## Actions to take
• a. In the excerpt on datasets for the dialogue system, can you change "emotional" to "affective" throughout the part that opens with the words containing "We delineate the" and closes with "an 80%/10%/10% split.", and give that part again?
• b. Could you copy the records word for word, from their first line through the line containing "Click the Install", including both ends?

[start of Document excerpt]

We delineate the datasets utilized for different models within our proposed dialogue system and elaborate on the associated data preprocessing techniques.

IEMOCAP Dataset for Emotion Recognition. For our study in emotion recognition, we selected the IEMOCAP dataset [22]. IEMOCAP is notable for its genuine and spontaneous interpersonal interactions that span a wide range of emotional expressions. It encompasses five primary emotional categories, namely, anger, happiness, neutrality, sadness, and surprise. The dataset, consisting of over 12,000 instances, has been partitioned into training, validation, and test sets, adhering to an 80%/10%/10% split.

[end of Document excerpt]
[start of Given data]

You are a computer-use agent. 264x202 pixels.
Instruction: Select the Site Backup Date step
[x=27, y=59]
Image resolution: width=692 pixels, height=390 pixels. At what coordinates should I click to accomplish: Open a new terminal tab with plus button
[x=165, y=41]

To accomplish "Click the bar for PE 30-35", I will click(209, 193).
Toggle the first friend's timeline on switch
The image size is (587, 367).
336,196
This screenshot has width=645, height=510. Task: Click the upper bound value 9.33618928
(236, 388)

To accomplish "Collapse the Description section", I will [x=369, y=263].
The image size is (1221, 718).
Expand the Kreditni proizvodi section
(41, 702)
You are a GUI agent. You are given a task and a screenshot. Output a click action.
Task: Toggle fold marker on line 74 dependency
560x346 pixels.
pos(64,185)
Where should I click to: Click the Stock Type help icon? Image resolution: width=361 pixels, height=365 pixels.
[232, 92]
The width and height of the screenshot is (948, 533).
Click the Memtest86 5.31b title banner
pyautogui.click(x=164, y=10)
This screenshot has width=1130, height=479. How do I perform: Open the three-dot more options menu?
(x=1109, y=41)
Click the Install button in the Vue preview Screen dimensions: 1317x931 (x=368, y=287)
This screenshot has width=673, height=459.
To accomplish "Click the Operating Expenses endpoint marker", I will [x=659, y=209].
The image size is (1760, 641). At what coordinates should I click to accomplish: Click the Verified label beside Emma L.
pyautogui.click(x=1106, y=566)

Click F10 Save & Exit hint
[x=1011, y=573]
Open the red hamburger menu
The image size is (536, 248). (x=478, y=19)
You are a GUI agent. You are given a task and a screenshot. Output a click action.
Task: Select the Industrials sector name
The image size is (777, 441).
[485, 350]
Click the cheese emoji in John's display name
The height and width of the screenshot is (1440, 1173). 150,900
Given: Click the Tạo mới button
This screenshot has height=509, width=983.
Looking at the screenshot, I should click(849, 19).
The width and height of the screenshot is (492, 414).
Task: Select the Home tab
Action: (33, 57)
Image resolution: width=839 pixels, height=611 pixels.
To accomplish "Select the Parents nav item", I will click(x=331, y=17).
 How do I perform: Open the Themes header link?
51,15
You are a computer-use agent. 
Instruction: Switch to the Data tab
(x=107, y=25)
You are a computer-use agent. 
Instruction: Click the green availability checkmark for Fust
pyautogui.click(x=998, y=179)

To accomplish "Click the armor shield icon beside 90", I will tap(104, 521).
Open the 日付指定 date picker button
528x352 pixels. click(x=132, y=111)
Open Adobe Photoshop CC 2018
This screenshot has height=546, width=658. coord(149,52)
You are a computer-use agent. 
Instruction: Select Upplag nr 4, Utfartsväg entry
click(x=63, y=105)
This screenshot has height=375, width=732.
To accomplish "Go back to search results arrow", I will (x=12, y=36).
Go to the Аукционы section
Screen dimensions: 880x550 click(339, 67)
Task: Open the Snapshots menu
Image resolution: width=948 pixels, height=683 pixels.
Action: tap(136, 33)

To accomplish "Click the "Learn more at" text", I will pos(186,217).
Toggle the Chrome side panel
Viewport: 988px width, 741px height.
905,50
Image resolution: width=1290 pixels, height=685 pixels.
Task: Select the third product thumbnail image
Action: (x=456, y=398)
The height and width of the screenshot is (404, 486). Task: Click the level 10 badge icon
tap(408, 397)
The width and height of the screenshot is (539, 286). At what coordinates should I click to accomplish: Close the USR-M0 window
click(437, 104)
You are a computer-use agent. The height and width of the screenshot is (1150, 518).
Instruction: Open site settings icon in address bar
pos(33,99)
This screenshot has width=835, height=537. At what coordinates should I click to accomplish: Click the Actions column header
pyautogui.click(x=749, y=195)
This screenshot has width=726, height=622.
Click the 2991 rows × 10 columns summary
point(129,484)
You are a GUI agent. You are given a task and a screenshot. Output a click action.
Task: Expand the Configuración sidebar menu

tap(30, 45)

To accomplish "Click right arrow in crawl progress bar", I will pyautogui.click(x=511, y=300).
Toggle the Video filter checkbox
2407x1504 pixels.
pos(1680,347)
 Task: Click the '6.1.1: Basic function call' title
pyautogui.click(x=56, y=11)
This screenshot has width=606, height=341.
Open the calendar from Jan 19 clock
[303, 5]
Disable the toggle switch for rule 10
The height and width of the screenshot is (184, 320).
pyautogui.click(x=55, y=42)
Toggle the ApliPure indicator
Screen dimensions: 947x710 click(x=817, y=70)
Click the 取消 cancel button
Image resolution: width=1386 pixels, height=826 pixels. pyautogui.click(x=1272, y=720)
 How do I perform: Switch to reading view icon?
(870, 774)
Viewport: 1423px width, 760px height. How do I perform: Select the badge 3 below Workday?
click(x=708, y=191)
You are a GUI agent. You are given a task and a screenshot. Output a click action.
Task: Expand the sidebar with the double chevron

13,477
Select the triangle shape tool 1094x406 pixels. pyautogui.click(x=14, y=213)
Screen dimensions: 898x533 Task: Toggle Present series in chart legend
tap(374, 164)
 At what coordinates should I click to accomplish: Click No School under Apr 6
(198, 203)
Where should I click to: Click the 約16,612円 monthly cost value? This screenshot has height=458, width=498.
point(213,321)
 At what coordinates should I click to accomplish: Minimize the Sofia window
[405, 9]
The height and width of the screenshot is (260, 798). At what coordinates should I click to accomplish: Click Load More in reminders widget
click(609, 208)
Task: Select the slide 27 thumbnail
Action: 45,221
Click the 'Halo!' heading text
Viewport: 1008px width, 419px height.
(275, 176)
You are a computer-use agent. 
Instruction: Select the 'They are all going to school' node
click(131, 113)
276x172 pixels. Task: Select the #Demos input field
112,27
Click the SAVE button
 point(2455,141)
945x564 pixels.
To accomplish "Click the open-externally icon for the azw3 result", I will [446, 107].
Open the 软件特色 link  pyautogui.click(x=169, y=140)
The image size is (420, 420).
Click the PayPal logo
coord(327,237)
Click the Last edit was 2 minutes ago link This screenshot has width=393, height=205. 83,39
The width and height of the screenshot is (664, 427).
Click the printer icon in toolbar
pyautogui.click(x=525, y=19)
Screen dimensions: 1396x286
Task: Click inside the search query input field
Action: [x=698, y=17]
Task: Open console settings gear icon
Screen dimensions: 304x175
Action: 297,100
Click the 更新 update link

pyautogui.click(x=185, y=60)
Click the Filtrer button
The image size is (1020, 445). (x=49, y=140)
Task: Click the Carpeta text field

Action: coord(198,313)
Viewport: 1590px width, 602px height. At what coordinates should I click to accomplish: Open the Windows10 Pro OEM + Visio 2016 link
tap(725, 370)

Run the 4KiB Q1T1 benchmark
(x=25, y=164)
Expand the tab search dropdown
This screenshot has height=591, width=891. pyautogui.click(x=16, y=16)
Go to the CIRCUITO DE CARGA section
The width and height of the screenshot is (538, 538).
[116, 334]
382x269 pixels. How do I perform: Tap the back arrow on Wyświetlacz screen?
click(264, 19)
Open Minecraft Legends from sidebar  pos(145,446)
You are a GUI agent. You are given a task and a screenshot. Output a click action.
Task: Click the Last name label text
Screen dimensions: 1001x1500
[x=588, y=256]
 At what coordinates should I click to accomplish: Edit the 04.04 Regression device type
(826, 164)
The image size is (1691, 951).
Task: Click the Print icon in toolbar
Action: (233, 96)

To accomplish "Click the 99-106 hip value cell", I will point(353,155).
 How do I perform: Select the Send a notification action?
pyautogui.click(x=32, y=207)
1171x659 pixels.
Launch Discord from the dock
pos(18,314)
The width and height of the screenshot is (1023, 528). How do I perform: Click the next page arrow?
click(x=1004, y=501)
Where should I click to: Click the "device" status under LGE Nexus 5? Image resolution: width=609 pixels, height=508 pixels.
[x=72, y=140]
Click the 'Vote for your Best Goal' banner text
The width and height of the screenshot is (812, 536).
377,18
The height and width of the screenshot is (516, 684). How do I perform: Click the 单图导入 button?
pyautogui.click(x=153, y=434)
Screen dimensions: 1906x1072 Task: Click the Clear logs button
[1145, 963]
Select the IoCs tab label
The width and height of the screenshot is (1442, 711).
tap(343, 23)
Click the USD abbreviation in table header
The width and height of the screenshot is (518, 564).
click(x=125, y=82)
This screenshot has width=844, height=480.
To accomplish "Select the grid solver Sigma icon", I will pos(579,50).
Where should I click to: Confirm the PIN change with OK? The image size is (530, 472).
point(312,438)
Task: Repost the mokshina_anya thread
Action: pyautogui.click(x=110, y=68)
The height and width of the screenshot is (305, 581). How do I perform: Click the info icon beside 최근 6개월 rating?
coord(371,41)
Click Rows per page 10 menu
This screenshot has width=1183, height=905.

[end of Given data]

## Answers provided
• a.
We delineate the datasets utilized for different models within our proposed dialogue system and elaborate on the associated data preprocessing techniques.

IEMOCAP Dataset for Emotion Recognition. For our study in emotion recognition, we selected the IEMOCAP dataset [22]. IEMOCAP is notable for its genuine and spontaneous interpersonal interactions that span a wide range of affective expressions. It encompasses five primary affective categories, namely, anger, happiness, neutrality, sadness, and surprise. The dataset, consisting of over 12,000 instances, has been partitioned into training, validation, and test sets, adhering to an 80%/10%/10% split.

• b.
You are a computer-use agent. 264x202 pixels.
Instruction: Select the Site Backup Date step
[x=27, y=59]
Image resolution: width=692 pixels, height=390 pixels. At what coordinates should I click to accomplish: Open a new terminal tab with plus button
[x=165, y=41]

To accomplish "Click the bar for PE 30-35", I will click(209, 193).
Toggle the first friend's timeline on switch
The image size is (587, 367).
336,196
This screenshot has width=645, height=510. Task: Click the upper bound value 9.33618928
(236, 388)

To accomplish "Collapse the Description section", I will [x=369, y=263].
The image size is (1221, 718).
Expand the Kreditni proizvodi section
(41, 702)
You are a GUI agent. You are given a task and a screenshot. Output a click action.
Task: Toggle fold marker on line 74 dependency
560x346 pixels.
pos(64,185)
Where should I click to: Click the Stock Type help icon? Image resolution: width=361 pixels, height=365 pixels.
[232, 92]
The width and height of the screenshot is (948, 533).
Click the Memtest86 5.31b title banner
pyautogui.click(x=164, y=10)
This screenshot has width=1130, height=479. How do I perform: Open the three-dot more options menu?
(x=1109, y=41)
Click the Install button in the Vue preview Screen dimensions: 1317x931 (x=368, y=287)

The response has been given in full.